LoopLLM: Transferable Energy-Latency Attacks in LLMs via Repetitive Generation
This addresses security vulnerabilities in LLMs for users and developers by exposing a scalable attack method, though it is incremental as it builds on existing attack concepts.
The paper tackles the problem of energy-latency attacks on large language models (LLMs) by proposing LoopLLM, a framework that induces repetitive generation to reliably achieve near-maximum output length, outperforming baselines with over 90% of the maximum output length compared to 20%.

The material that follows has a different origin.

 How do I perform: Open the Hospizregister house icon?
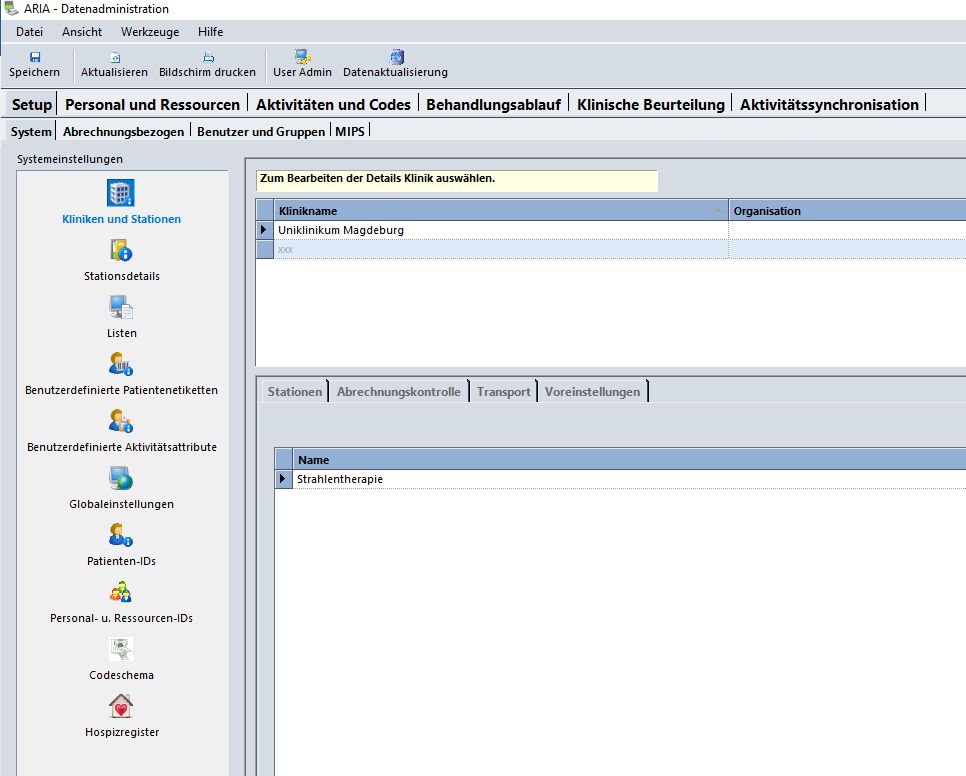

As large language models (LLMs) scale, their inference incurs substantial computational resources, exposing them to energy-latency attacks, where crafted prompts induce high energy and latency cost. Existing attack methods aim to prolong output by delaying the generation of termination symbols. However, as the output grows longer, controlling the termination symbols through input becomes difficult, making these methods less effective. Therefore, we propose LoopLLM, an energy-latency attack framework based on the observation that repetitive generation can trigger low-entropy decoding loops, reliably compelling LLMs to generate until their output limits. LoopLLM introduces (1) a repetition-inducing prompt optimization that exploits autoregressive vulnerabilities to induce repetitive generation, and (2) a token-aligned ensemble optimization that aggregates gradients to improve cross-model transferability. Extensive experiments on 12 open-source and 2 commercial LLMs show that LoopLLM significantly outperforms existing methods, achieving over 90% of the maximum output length, compared to 20% for baselines, and improving transferability by around 40% to DeepSeek-V3 and Gemini 2.5 Flash.